Respecting the Craft: Old Forge Style

By Tony Gemignani

Tony Gemignani
World-champion Pizzaiolo and Pizzeria Owner

Last month I told you about my introduction to the little-known “Old Forge” style of pizza that originated in Pennsylvania. After my first stop at a homey establishment that really tempted my taste buds, we headed to a pizzeria called Arcaro & Gennell. Let me tell you — this place was also really amazing. The cheese combinations were different and so was the sauce. When we talked with the guys running the joint, Cosmo and Tony, they said all of the places in Old Forge are a little different despite the fact they all make the same style. It was cool to see, and everyone seemed very proud of their pizzeria.

The kitchen was great, and we shared stories with the two owners and talked pizza.

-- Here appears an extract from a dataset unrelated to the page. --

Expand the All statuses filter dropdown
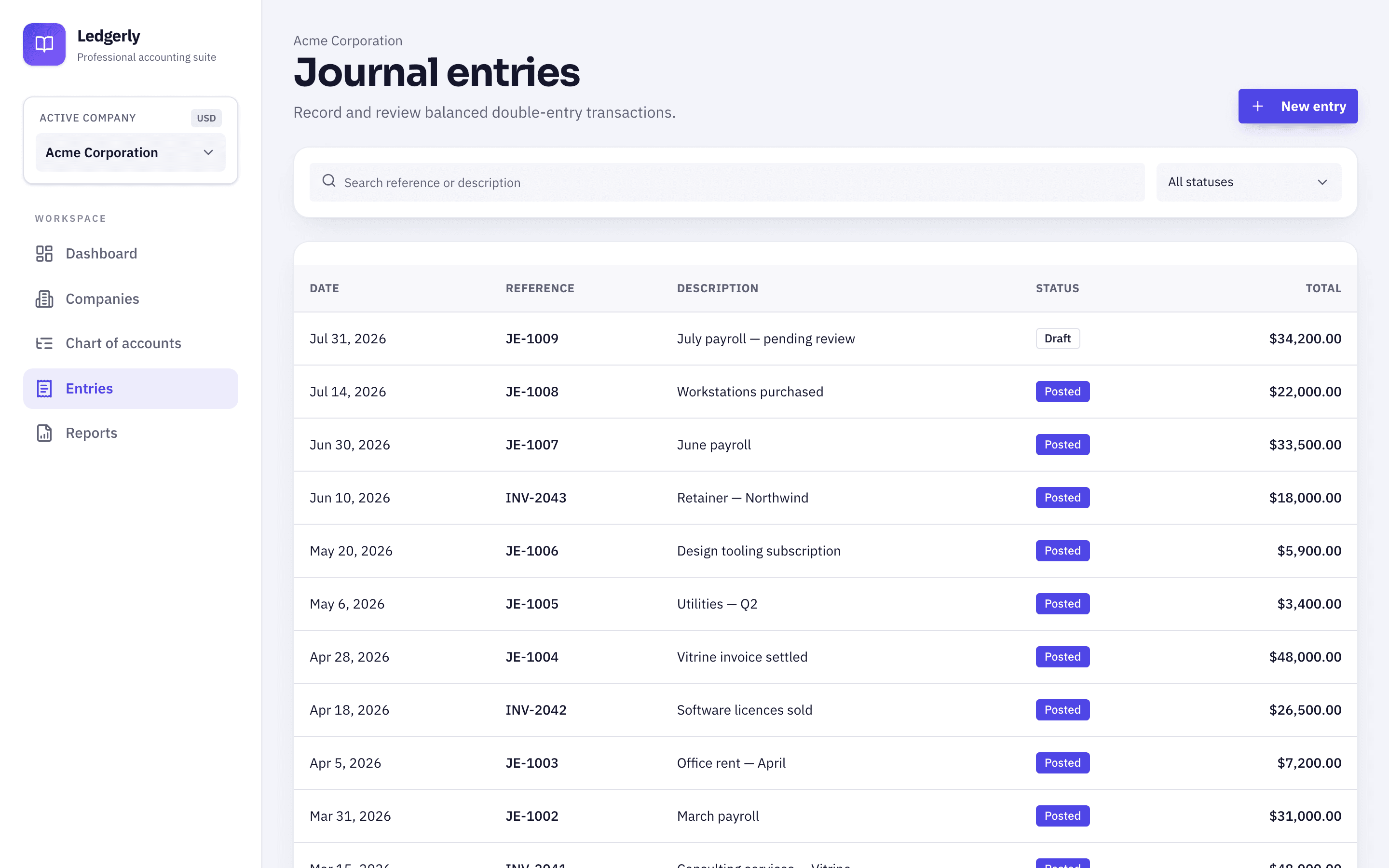 [x=1248, y=182]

This place was big and included outside bocce ball courts (which I loved). There is a special feeling in Old Forge. Is it the pizza? Well, it’s a style of pizza that isn’t too known or respected in our industry. Styles such as Detroit and St. Louis are becoming more popular and spreading across the U.S. Will this be the case for the future of Old Forge pizza? It could be, but you could never re-create the deep culture I feel in this town. Just being here and talking with the locals makes the experience that much better.

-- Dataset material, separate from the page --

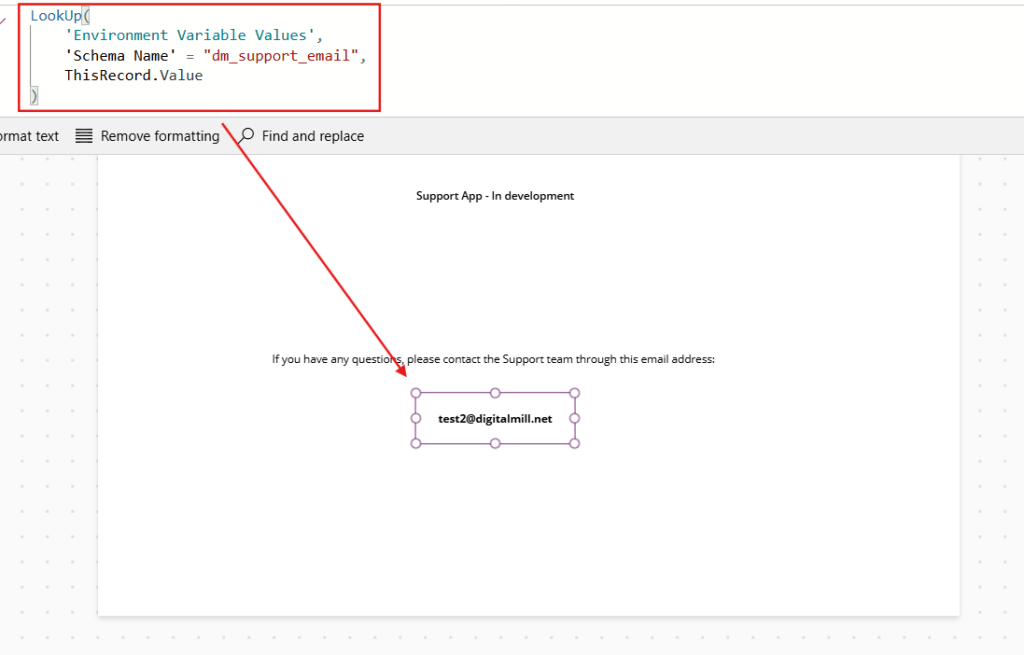Click the horizontal-lines icon before Remove formatting
Image resolution: width=1024 pixels, height=655 pixels.
tap(83, 136)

old forge style pizza, old forge, pennsylvaniaMy experience with Old Forge pizza and the two pizzerias I spent some time in were great. The stories behind the owners made my trip that much better. One cooked in a gas brick oven at a low temperature, and the other in a conveyor. The sauces were on the sweeter side and distinct. I personally saw a variety of different cans of tomatoes in the kitchen. Cosmo told me that most of the Italians who immigrated to Old Forge came from Salerno. That’s in the Campania region. They mainly come from a town called Felitto, Italy, which is just south of Naples. I thought that was interesting because I filmed a show for the Food Network in Salerno years ago and tried the pizza there. It didn’t resemble the Old Forge pizza I had just eaten at all. The dough there is a little dense and soft, but not in a bad way. It’s very much like the bakery-style pizza that started more than 100 years ago, but with more toppings. The oil from the pan left a residual flavor in your mouth, but not in a bad way.  The type of oil they used in the pan in Old Forge varied. Some say they used a light peanut oil, while I saw others use vegetable and olive oil.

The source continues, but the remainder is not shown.